First of all, his cumulative stats just aren't there. Since 2000, only three starting pitchers have won the ROY award in either league. The worst collective season among those pitchers was Dontrelle Willis' 14-6 record with 142 Ks and a 3.30 ERA in 160.2 innings in 2003 for the Marlins. If everything goes perfectly and each starter throws on a regualr schedule for the remainder of the season, Worley will get 5 more starts. The best record he could accumulate would be 14-1. That might do it, but at 98 IP right now, I think he'd have to mix in a couple of complete games to accumulate the innings and more importantly strikeouts to get in the right ballpark. On the season, Worley is averaging just under 6IP/start, but assuming he's as lights out the rest of the way as he's been for the past few months, the best he can really hope for is 33 more IP and maybe 28 more strikeouts. So being optimistic, let's project Worley at 13-2, 2.65 ERA, 131IP, and 111 strikeouts. While the ERA is impressive, the rest of the stats rank well below the other three ROY winners (Willis, Justin Verlander, and Jason Jennings).
Looking for a more accurate comparison? Look no further than the Phillies of the last few years. Kyle Kendrick finished 5th in 2007 voting with a 3.87 ERA, 49Ks, a 10-4 record and 121 IP. JA Happ finished 2nd in 2009 voting with a 2.93 ERA, 119 Ks, a 12-4 record and 166 IP. Worley will likely fall somewhere in between.
But with a weak crop of rookies in the NL, those numbers are almost enough to get the job done. Almost. Enter, Braves first baseman Freddie Freeman and closer Craig Kimbrel. Freeman has rebounded from a tough start to the season by putting up a line that currently sits at .291BA/18HR/63RBI. He fell right into the Braves every day first base role and at times, held the offense all by himself while Dan Uggla and Jason Heyward struggled, and Chipper Jones and Brian McCann spent time on the DL. His rookie numbers are on pace to eclipse Ryan Howard's of 2005 to put it into perspective.

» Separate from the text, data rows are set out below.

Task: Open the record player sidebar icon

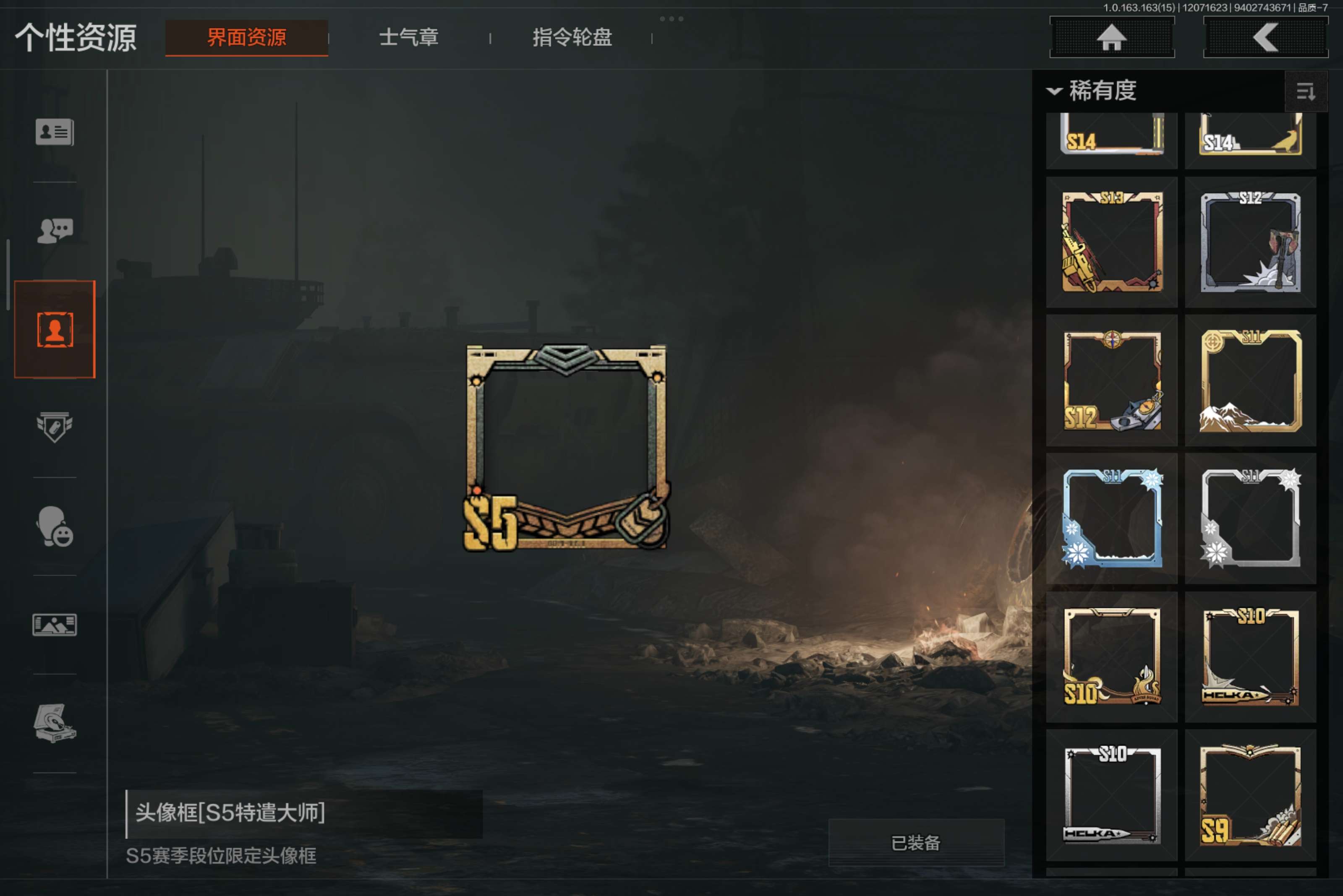Action: (x=54, y=723)
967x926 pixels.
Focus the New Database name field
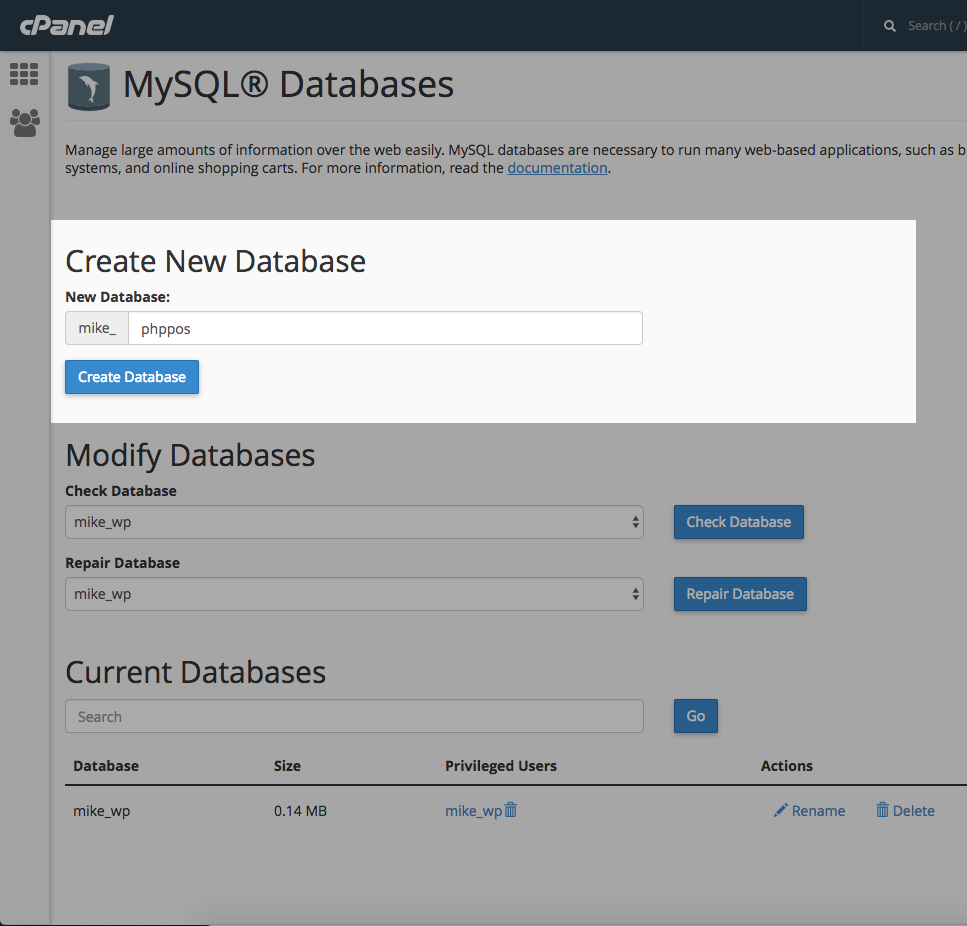[385, 328]
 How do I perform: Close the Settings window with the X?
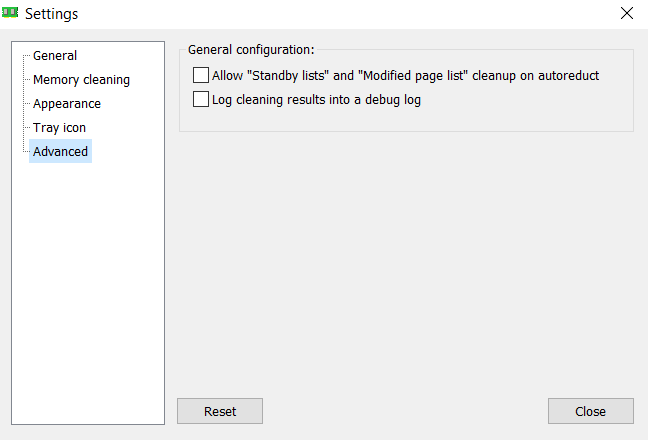627,14
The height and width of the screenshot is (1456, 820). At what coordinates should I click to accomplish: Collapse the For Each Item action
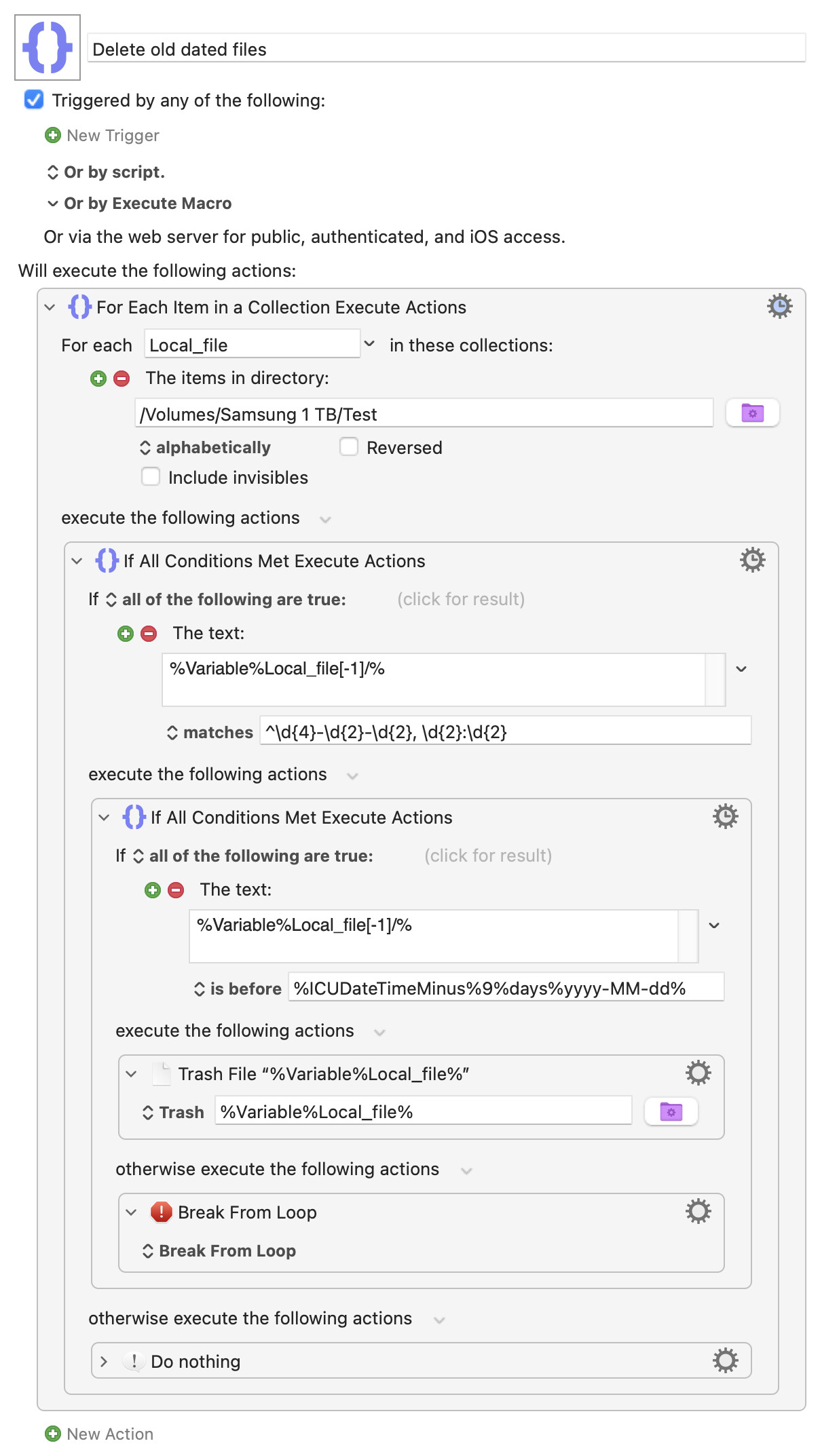(x=50, y=307)
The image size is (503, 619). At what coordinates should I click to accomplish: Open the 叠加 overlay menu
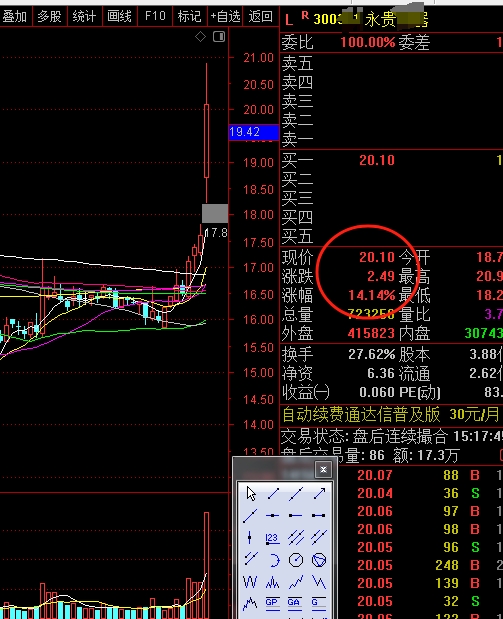[x=15, y=16]
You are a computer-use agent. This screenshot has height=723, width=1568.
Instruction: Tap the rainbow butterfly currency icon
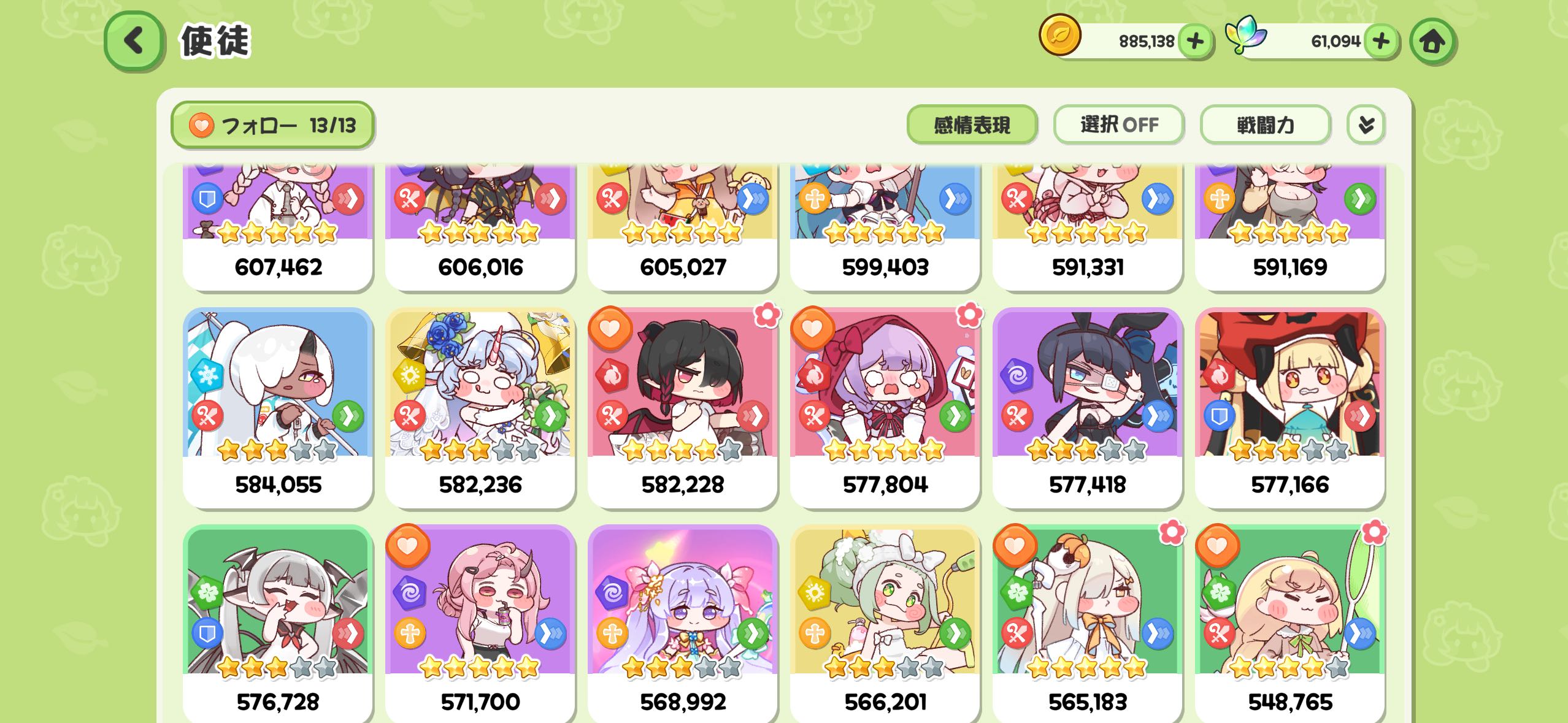(1245, 36)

But even Freddie Freeman pales in comparison to Craig Kimbrel. Just how good is Kimbrel this year? Take a look at what MLB Dirt has to say:
But if we look at comparable recent ROY winners the same way we did for Vance Worley, the contest isn't even close. Since 2000, there have been three other closers who have won ROY honors (all in the AL: Kaz Sasaki, Andrew Bailey, and Neftali Feliz). Kimbrel has already converted more saves than any of them (tied at 40 with Feliz), K'd more batters than any of them (103 to Bailey's 91), and is on pace to throw more innings with a lower ERA than any of them. Kimbrel benefits from the fact that he won the starting job out of Spring Training and the fact that his setup man Jonny Venters is probably the best in the business right now. He's a pedigree pitcher who was bred for this role.
"Kimbrel has appeared in 65 games and logged just 63.2 innings, or less than one inning per outing, something I hate. But what he has done in those 63.2 innings is nothing short of historic. He has already eclipsed 100 strikeouts and has a K/9 rate of 14.56 which stands as a record for rookies with at least 60 innings of work and ranks 6th all-time among any pitcher with at least 60 innings of work in a season and is one of only 8 pitchers to accomplish this feat. Billy Wagner is the only one to accomplish it more than once and he did it three times.
What is even more remarkable is that he also has a 1.70 ERA and 1.21 FIP and has allowed only one homerun. Only two other pitchers have had a K/9 greater than 14.0 and an ERA lower than Kimbrel’s 1.70. Eric Gagne is one, and he won a Cy Young award, and Billy Wagner is the other and finished 4th in Cy Young award voting."
Worley is a nice little story of a pretty decent minor leaguer who wasn't on anyone's radar or prospect lists, got the call with some real big shoes to fill, and filled those shoes admirably. He won't win NL ROY, but he's been invaluable to the Phillies this year.